Danis-Lozano directed our attention to a large yellow tub brimming with fresh water and pointed to hundreds of skinny, black, threadlike mosquito larvae swimming vigorously in erratic zigzag patterns. Maria knows about dengue, of course, but Danis-Lozano discovered she had no idea that the larvae in her washtub morph into disease-spreading mosquitoes.
It is a scene that is mirrored in poor, crowded neighborhoods worldwide. More than one hundred countries suffer from dengue, from Asia to Africa to the Americas. Symptoms of dengue’s mild form—“breakbone fever”—mimic the flu: fever, joint and muscle pain, and crippling headaches that last about a week. A second infection can trigger potentially deadly dengue hemorrhagic fever, which induces vomiting, severe abdominal cramps, and internal hemorrhaging. Blood streams from the eyes, nose, mouth, and vagina.
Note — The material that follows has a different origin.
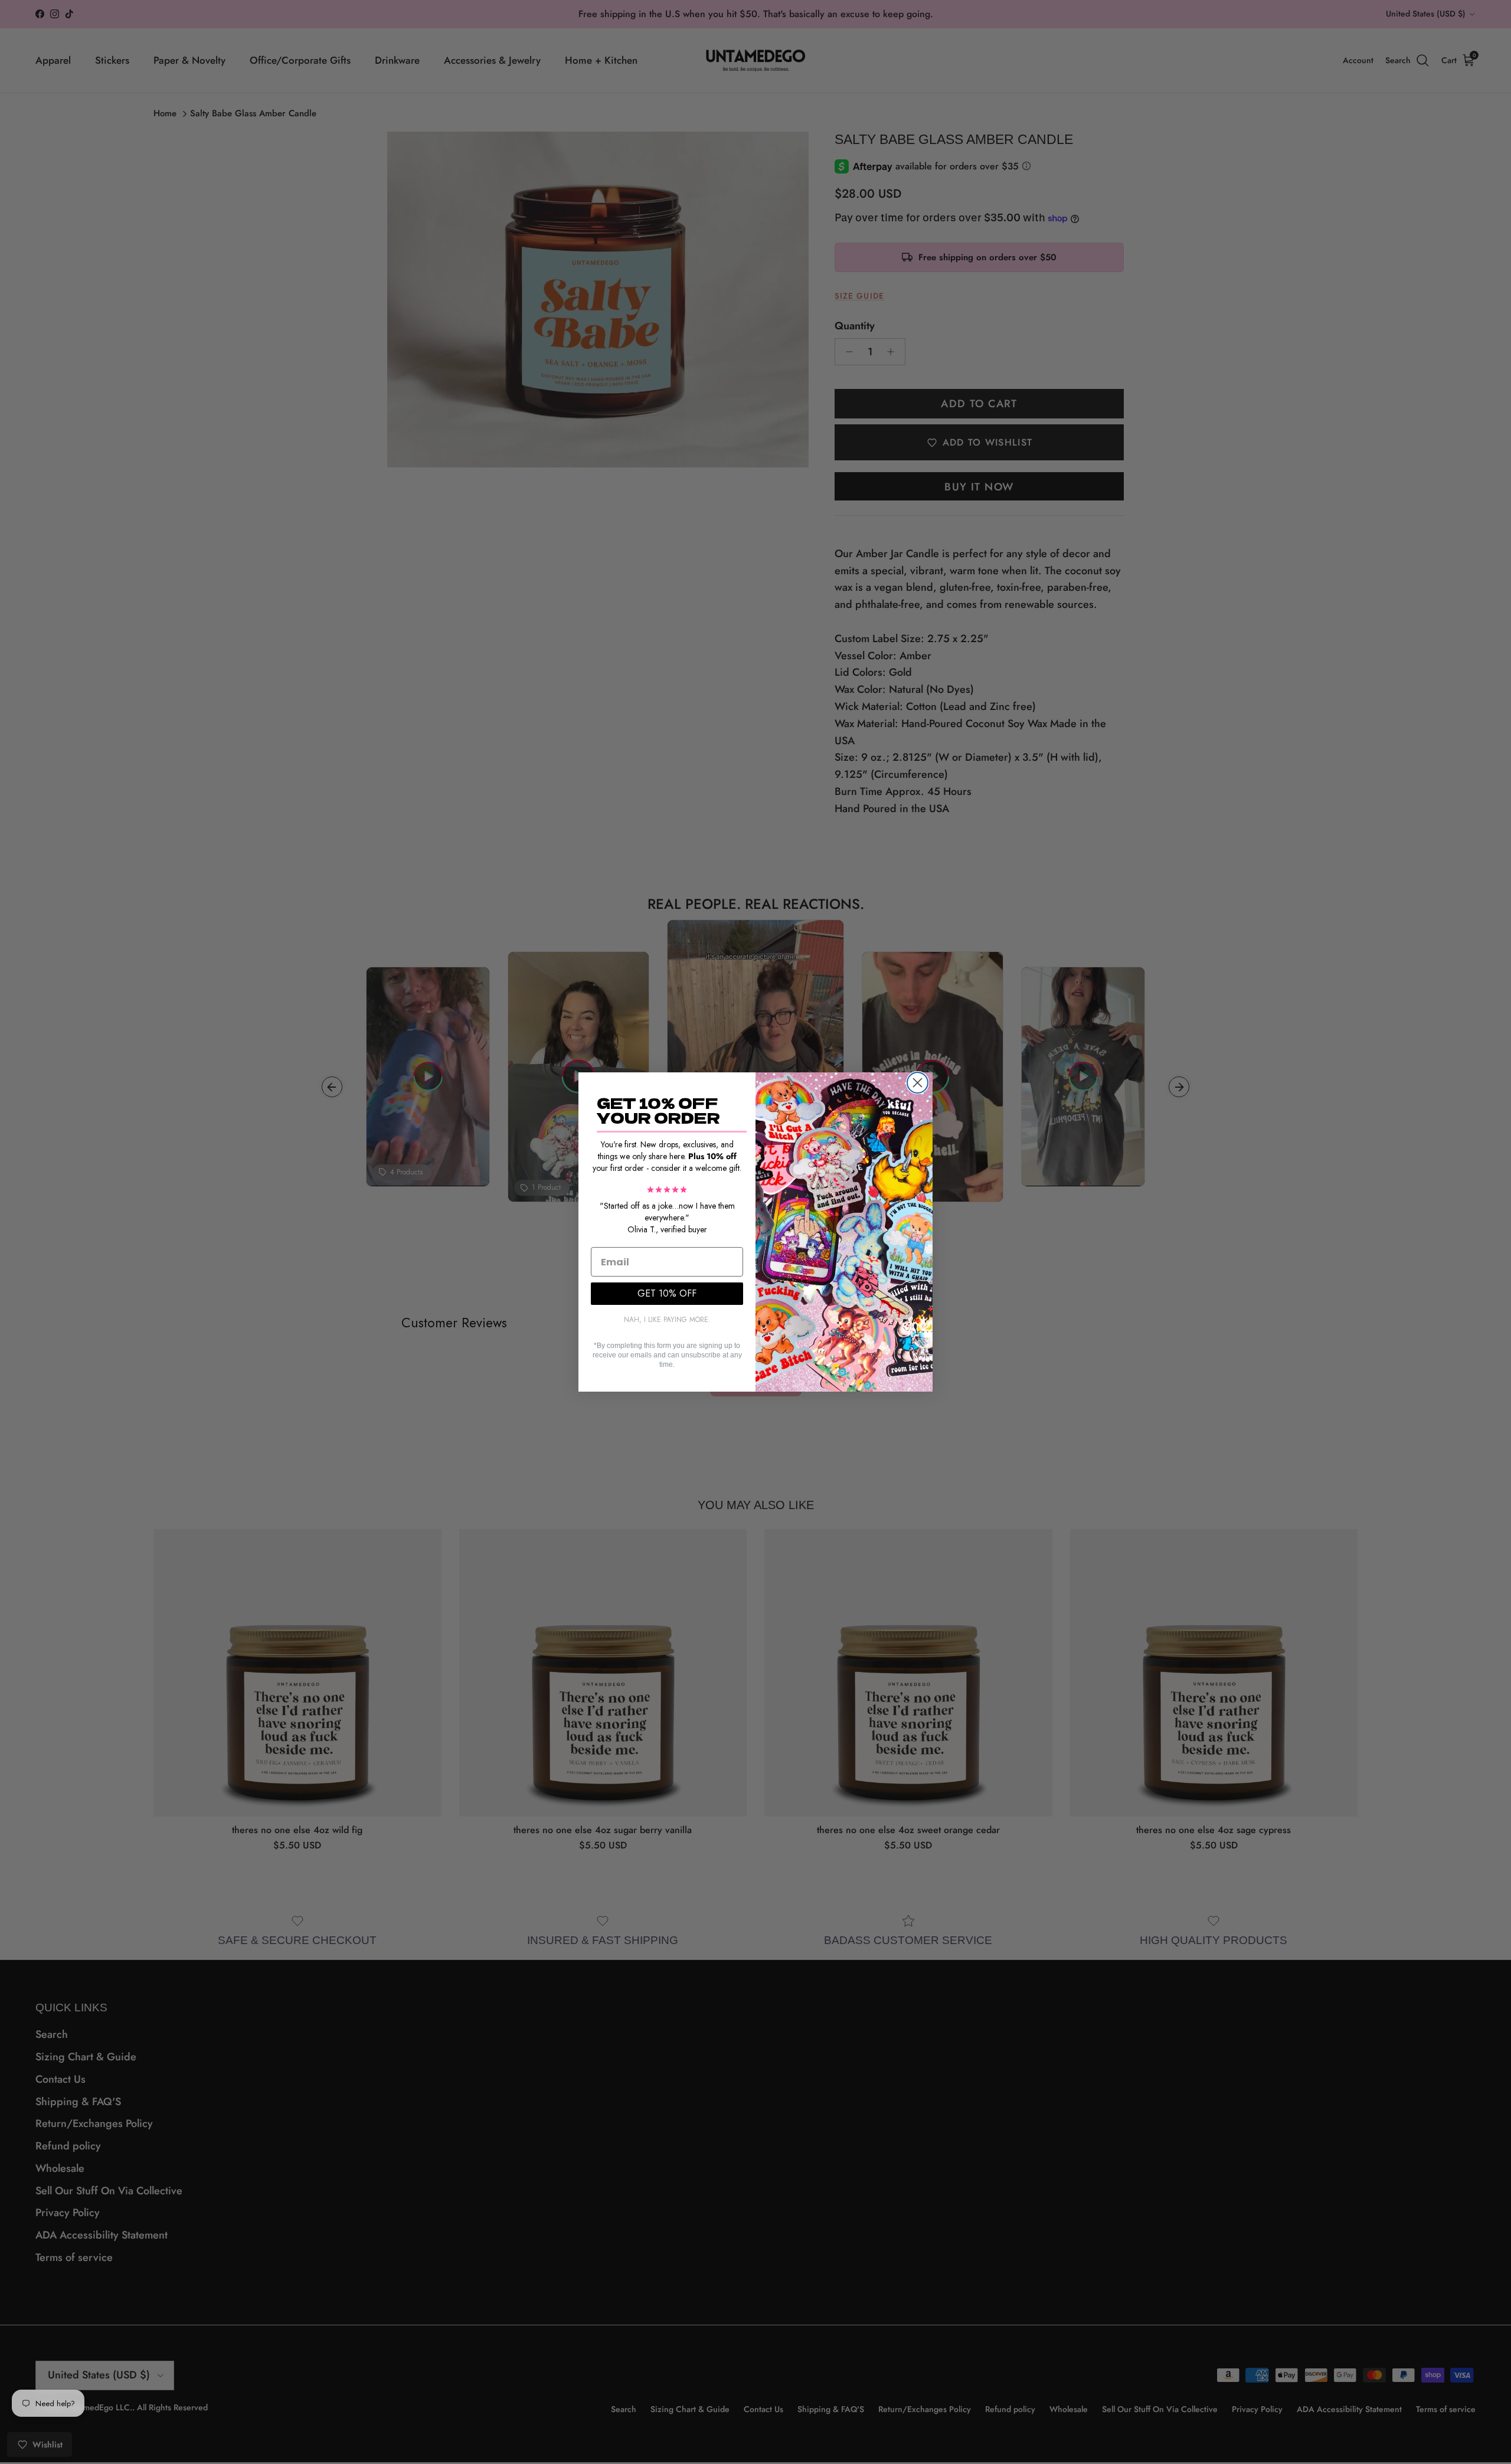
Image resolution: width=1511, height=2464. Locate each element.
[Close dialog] (917, 1082)
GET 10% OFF (666, 1293)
Without treatment, hemorrhagic dengue kills up to 20 percent of its victims; with costly expert care, mortality drops to 1 percent. The annual worldwide death toll exceeds that of all other viral hemorrhagic fevers—including Ebola and Marburg—combined.
In 2008 the epidemi
ologist David M. Morens and Anthony S. Fauci, director of the National Institute of Allergy and Infectious Diseases, warned that dengue is “one of the world’s most aggressive reemerging infections.” The frequency and magnitude of outbreaks have been rising, spread by growing international travel and the exodus of people to cities. Caseloads have doubled every decade since the 1970s. In 2009 Florida public health officials reported the first dengue cases there in more than seven decades, raising fears among epidemiologists that the disease would soon take root in the continental United States.
One reason James decided to apply his genetic technology to the fight against dengue fever—instead of, say, malaria—is that the virus is primarily transmitted by a single species of mosquito. (Between thirty and forty species of mosquito carry malaria.) A. aegypti, the world’s main dengue vector, is an invasive, tree-dwelling African species that hitched a ride on slave ships some four hundred years ago. It is now an urbanite, breeding beside homes in anything that holds a few tablespoons of clean water. The mosquito bites during the day, so bed nets provide no protection. And it bites humans almost exclusively, drawing the nutrients that give it a life span of up to a month—plenty of time to bite and spread disease.
A. aegypti is stealthy, lacking the sharp, unnerving buzz that provokes a swift swat or panicked wave. Inside the secure insectary at the Regional Center for Public Health Research in Tapachula, I could barely hear a swarm of transgenic mosquitoes in a small cage. Laura Valerio, an entomologist at the University of California, Davis, stuck her gloved hand inside to point out a female. The intrusion scared the males, which took flight and zoomed around the cage. Females, however, just sat there or hopped away clumsily.